Antonia Hayes walks an incredibly delicate line when reaching back into the past to discover what happened to Ethan one day when he was in the care of his father and she does so without resorting to clichés which in turn makes this a book that has all the shades between black and white. For that alone she deserves the plaudits that she has received across the world for Relativity. Into that mix she uses a lot of physics metaphors to explain both physics and life. Don’t worry if you’re not sure what worm-holes (except for those made by worms) are though because the explanations never get so complex that this relatively simple soul could follow the theory.

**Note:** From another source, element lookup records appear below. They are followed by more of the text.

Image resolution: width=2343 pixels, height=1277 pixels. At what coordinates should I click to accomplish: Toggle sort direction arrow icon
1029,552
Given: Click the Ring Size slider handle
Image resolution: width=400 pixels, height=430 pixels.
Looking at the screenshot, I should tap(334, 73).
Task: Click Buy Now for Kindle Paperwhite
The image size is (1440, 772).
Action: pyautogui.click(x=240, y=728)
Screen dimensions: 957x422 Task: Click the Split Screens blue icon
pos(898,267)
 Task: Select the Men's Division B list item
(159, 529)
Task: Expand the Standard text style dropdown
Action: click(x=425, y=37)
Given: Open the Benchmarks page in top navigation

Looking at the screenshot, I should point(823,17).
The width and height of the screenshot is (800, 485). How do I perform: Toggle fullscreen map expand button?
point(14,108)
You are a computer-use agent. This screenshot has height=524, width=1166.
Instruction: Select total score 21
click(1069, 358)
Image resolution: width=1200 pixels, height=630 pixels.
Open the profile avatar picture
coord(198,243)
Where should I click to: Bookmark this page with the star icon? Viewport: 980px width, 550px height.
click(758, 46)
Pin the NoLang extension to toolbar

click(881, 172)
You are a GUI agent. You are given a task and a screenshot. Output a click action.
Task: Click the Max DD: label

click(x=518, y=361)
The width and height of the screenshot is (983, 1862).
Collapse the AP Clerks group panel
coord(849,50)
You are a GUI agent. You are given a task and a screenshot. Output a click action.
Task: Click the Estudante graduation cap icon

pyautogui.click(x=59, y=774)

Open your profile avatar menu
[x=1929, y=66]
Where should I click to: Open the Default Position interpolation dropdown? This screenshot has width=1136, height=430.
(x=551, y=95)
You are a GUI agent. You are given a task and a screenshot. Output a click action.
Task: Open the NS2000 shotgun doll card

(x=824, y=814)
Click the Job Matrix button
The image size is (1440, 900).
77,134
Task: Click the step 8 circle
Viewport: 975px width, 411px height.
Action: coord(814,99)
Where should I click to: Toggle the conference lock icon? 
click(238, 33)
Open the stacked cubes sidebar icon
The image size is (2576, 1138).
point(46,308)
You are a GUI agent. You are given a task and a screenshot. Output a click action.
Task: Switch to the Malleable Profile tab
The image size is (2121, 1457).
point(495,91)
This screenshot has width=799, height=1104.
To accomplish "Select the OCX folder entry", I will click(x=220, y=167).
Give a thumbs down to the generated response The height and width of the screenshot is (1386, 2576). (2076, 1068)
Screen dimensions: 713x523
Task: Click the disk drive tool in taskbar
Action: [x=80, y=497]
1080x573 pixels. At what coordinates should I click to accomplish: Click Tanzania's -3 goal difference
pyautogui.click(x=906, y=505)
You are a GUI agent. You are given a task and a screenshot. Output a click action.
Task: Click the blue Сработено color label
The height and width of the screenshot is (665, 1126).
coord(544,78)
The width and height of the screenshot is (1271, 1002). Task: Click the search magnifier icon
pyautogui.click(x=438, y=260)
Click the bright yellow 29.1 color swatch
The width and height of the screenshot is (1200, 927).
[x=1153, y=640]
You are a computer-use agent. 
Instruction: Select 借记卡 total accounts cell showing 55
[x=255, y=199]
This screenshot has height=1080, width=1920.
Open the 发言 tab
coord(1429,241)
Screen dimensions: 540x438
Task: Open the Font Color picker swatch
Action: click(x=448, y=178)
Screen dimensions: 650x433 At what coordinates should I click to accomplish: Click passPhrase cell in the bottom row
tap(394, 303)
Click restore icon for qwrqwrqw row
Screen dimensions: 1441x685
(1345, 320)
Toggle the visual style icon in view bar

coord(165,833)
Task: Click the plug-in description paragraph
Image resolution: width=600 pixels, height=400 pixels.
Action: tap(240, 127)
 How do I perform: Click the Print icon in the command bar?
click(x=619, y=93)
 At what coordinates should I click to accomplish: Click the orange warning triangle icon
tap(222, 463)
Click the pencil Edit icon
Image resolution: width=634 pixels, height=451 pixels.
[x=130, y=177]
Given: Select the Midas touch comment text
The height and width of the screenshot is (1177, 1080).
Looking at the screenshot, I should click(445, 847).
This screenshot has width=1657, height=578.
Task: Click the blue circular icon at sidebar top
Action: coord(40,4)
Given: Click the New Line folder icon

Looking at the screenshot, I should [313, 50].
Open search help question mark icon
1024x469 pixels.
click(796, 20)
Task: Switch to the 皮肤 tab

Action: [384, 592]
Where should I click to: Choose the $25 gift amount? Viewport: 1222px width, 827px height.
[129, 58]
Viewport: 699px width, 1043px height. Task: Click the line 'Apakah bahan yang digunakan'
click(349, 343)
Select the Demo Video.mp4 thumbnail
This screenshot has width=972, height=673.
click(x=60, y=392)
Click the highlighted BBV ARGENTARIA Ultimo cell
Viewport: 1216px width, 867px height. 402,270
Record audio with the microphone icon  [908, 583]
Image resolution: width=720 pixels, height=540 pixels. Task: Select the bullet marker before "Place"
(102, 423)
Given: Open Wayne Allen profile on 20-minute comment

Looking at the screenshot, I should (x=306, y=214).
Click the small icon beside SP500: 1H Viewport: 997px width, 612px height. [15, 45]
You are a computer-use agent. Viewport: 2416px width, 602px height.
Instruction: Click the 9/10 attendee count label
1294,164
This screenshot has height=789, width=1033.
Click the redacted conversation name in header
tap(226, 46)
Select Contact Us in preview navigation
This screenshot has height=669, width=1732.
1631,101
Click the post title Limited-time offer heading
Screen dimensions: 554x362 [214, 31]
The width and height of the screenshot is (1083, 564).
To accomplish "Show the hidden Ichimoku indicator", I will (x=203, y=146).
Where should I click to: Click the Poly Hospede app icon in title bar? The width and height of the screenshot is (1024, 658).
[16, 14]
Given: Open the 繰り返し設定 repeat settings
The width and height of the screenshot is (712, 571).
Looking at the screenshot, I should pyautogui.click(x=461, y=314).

At its heart though, once the physics and the searching for the truth are taken out of the equation, this is a story about relationships of which we are treated to many. There is the most important one to Ethan, that between him and his mother. The woman who has protected and cared for him for his whole life, and so once the revelation comes that she hasn’t been honest with him, he has to renegotiate his view. When admitted to hospital Ethan strikes up a relationship with a girl who suffers with severe epilepsy and discovers true friendship, not like that he shared with his boyhood friend Will but one where the two don’t have to share each other’s interests but can use them to discover truths in their own lives. There is also the relationship that Ethan wants with his father, and all the difficulties that brings with it especially as Mark himself has a fractured relationship with his dying father and his brother.
Ethan’s narrative was believable given his gift for physics and although I guess his age was chosen to make some of the decisions he made and the lack of supervision realistic, he did come across at times as someone younger, except of course when discussing his phenomenal knowledge of theoretical physics! Children’s voices are always hard to do well and
Relativity is a touching story which thankfully falls well-short of every becoming mawkish thanks in part to the physics which, while at times lends a whimsical feel, actually keeps the book taut in its execution by removing the need for endless navel-gazing. I really do prefer books to allow the actions and dialogue do the talking, thereby allowing the reader to reach their own conclusions and this is one such book.